*WHAT THIS TASK INVOLVES*
Copy the records word for word, from the line with "780x630 pixels. How" up to and including the line with "click(x=143, y=444)".

*EXTRACTED INFORMATION*
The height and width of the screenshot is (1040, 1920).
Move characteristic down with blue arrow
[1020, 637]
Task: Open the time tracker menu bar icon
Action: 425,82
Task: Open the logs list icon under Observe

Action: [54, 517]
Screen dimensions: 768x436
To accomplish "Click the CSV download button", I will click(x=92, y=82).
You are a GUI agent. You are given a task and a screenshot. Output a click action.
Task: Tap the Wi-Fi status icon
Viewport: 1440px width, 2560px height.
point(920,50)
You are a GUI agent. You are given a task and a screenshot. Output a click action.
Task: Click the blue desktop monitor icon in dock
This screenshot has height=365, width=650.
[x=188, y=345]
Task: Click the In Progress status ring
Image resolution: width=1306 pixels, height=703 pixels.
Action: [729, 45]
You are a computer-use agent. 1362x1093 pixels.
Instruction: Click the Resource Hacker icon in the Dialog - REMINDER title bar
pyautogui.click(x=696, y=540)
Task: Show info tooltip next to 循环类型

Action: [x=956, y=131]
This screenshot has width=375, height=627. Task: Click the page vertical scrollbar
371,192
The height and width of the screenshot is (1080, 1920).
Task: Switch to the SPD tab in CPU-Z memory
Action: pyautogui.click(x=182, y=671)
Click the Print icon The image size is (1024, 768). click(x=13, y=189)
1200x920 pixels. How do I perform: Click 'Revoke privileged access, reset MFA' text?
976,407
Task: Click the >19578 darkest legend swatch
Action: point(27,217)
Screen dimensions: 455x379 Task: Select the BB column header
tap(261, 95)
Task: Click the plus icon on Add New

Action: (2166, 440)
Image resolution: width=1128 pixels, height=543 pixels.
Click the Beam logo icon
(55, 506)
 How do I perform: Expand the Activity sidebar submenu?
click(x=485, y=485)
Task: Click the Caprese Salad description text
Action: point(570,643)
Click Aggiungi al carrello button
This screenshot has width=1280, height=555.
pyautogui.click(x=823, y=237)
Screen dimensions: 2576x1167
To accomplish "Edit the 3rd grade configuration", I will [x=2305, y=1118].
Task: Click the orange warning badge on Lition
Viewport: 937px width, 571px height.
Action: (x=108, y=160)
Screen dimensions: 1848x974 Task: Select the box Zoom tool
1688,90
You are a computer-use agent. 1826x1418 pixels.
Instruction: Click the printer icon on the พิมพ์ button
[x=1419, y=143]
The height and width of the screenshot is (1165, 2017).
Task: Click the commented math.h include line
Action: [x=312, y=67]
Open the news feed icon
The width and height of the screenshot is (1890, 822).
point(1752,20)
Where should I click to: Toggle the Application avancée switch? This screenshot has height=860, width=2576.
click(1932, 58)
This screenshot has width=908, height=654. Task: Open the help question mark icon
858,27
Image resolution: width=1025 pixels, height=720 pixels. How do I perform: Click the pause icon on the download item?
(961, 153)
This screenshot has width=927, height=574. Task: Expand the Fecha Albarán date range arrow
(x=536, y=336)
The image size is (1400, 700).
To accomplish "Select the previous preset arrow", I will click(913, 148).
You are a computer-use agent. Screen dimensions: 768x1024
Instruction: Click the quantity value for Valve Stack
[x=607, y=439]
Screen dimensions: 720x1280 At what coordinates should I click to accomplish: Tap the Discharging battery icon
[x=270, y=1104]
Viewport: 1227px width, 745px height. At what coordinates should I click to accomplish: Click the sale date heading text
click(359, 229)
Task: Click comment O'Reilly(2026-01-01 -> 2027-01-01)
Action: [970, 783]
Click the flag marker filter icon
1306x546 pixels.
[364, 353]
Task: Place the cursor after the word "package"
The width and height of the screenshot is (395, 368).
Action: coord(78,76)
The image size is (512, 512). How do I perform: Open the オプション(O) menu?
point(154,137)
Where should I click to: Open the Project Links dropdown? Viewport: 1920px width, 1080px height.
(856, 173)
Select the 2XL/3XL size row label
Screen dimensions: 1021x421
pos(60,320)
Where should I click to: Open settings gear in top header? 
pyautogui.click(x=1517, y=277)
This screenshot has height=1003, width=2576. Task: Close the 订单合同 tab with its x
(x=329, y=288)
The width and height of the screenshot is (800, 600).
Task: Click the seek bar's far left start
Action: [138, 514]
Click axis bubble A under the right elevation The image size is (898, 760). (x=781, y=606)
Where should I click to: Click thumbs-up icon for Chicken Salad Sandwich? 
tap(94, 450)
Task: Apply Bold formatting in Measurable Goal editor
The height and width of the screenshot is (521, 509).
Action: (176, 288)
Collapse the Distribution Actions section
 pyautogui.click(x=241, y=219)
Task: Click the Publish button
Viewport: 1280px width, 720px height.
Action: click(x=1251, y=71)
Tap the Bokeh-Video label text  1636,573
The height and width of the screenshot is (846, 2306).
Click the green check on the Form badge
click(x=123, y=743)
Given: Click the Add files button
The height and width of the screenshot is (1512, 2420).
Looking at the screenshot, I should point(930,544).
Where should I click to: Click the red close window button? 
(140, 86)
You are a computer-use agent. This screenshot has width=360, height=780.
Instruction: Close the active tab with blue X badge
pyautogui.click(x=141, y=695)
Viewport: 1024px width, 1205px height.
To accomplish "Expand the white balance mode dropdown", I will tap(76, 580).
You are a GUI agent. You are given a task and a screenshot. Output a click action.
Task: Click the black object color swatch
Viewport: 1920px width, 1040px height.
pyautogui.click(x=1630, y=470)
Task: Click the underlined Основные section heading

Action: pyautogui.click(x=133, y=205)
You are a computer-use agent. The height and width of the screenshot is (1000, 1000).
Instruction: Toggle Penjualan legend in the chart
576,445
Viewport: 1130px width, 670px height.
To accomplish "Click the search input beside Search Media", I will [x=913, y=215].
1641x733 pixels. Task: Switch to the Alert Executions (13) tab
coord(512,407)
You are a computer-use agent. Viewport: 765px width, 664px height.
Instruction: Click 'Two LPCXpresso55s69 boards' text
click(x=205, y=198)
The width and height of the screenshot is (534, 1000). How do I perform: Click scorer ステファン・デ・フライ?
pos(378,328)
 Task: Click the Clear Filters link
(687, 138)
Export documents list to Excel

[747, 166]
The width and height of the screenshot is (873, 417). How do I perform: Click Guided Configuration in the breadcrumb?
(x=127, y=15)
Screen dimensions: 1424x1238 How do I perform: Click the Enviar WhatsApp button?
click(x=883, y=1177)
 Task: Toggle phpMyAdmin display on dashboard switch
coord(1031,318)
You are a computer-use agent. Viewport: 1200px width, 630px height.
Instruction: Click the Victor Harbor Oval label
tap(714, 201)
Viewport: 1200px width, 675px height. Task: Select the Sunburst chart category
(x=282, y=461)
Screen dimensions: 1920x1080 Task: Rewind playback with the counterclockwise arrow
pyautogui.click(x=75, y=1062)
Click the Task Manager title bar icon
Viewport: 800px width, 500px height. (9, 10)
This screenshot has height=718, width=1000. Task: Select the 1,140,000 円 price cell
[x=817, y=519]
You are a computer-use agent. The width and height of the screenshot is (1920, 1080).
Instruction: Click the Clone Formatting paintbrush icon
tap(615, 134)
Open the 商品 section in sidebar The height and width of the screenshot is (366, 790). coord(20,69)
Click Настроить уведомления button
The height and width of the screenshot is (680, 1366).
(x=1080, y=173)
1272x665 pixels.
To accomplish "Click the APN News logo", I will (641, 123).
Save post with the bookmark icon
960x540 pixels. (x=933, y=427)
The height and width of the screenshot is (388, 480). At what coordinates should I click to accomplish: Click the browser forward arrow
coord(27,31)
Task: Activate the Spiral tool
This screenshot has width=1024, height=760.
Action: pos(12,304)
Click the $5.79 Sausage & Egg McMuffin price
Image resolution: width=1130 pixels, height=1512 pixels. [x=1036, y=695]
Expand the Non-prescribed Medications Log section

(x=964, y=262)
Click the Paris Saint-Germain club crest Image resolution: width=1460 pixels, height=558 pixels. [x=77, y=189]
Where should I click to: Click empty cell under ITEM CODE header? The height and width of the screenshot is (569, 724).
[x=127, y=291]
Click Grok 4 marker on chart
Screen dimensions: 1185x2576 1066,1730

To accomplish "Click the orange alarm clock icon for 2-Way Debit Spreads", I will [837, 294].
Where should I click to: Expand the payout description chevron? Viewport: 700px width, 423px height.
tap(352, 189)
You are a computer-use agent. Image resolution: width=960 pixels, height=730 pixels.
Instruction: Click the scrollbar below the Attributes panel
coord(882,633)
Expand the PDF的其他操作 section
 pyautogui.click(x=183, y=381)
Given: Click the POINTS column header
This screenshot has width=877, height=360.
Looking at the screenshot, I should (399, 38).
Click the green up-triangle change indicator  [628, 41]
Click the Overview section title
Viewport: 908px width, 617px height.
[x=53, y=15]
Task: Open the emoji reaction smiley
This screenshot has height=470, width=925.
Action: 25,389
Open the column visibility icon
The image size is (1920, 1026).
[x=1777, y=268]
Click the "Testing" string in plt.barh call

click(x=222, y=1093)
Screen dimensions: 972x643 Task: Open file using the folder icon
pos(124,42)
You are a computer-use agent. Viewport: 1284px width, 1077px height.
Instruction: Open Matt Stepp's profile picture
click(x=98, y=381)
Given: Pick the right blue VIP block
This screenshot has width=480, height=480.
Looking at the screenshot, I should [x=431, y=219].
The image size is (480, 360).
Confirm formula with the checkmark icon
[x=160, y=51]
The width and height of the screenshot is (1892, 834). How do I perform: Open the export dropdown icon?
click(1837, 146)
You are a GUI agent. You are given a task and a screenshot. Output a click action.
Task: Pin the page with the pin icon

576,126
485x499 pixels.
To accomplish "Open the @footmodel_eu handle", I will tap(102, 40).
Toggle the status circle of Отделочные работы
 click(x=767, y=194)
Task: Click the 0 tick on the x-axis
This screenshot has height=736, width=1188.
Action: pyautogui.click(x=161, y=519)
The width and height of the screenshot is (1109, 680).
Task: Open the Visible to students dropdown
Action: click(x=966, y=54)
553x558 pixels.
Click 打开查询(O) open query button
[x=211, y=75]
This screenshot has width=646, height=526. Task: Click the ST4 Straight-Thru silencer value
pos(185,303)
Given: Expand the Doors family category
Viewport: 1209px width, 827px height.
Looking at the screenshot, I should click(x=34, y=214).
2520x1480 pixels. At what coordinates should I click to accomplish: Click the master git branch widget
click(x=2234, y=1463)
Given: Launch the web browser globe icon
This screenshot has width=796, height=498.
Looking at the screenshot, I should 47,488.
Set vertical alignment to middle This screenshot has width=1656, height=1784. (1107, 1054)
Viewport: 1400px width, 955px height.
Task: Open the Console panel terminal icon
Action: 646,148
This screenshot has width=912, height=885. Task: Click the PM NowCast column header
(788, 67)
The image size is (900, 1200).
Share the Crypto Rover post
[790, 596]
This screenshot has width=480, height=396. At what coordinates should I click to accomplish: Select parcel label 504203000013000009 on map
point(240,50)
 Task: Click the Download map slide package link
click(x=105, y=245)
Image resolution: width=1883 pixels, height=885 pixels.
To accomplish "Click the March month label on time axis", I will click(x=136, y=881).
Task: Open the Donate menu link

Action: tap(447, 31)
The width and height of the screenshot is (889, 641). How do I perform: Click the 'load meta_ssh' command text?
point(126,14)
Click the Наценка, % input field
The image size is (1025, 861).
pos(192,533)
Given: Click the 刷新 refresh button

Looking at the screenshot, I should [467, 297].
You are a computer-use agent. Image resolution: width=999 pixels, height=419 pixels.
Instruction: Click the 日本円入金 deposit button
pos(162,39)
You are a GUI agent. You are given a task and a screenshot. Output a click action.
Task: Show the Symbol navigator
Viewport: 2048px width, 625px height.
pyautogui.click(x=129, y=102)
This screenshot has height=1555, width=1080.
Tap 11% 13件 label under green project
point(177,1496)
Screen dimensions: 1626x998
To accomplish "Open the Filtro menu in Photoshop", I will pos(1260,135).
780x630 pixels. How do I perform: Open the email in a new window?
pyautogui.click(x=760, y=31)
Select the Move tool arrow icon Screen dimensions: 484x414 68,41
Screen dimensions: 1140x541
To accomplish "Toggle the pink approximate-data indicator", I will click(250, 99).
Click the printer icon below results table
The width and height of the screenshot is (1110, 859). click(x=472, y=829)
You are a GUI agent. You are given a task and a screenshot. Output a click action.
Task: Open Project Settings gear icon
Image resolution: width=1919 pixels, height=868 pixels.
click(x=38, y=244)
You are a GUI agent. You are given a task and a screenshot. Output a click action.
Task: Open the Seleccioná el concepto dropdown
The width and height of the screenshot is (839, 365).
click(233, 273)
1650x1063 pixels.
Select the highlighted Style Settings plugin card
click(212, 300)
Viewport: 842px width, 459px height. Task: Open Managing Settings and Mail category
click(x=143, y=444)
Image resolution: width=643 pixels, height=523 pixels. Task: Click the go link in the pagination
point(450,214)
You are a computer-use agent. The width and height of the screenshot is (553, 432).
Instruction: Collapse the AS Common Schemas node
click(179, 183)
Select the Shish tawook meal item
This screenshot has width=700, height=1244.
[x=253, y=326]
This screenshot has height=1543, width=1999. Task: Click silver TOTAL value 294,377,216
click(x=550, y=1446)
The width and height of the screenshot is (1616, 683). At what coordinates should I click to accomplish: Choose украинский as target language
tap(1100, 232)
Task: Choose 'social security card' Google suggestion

*THE OUTPUT*
780x630 pixels. How do I perform: Open the email in a new window?
pyautogui.click(x=760, y=31)
Select the Move tool arrow icon Screen dimensions: 484x414 68,41
Screen dimensions: 1140x541
To accomplish "Toggle the pink approximate-data indicator", I will click(250, 99).
Click the printer icon below results table
The width and height of the screenshot is (1110, 859). click(x=472, y=829)
You are a GUI agent. You are given a task and a screenshot. Output a click action.
Task: Open Project Settings gear icon
Image resolution: width=1919 pixels, height=868 pixels.
click(x=38, y=244)
You are a GUI agent. You are given a task and a screenshot. Output a click action.
Task: Open the Seleccioná el concepto dropdown
The width and height of the screenshot is (839, 365).
click(233, 273)
1650x1063 pixels.
Select the highlighted Style Settings plugin card
click(212, 300)
Viewport: 842px width, 459px height. Task: Open Managing Settings and Mail category
click(x=143, y=444)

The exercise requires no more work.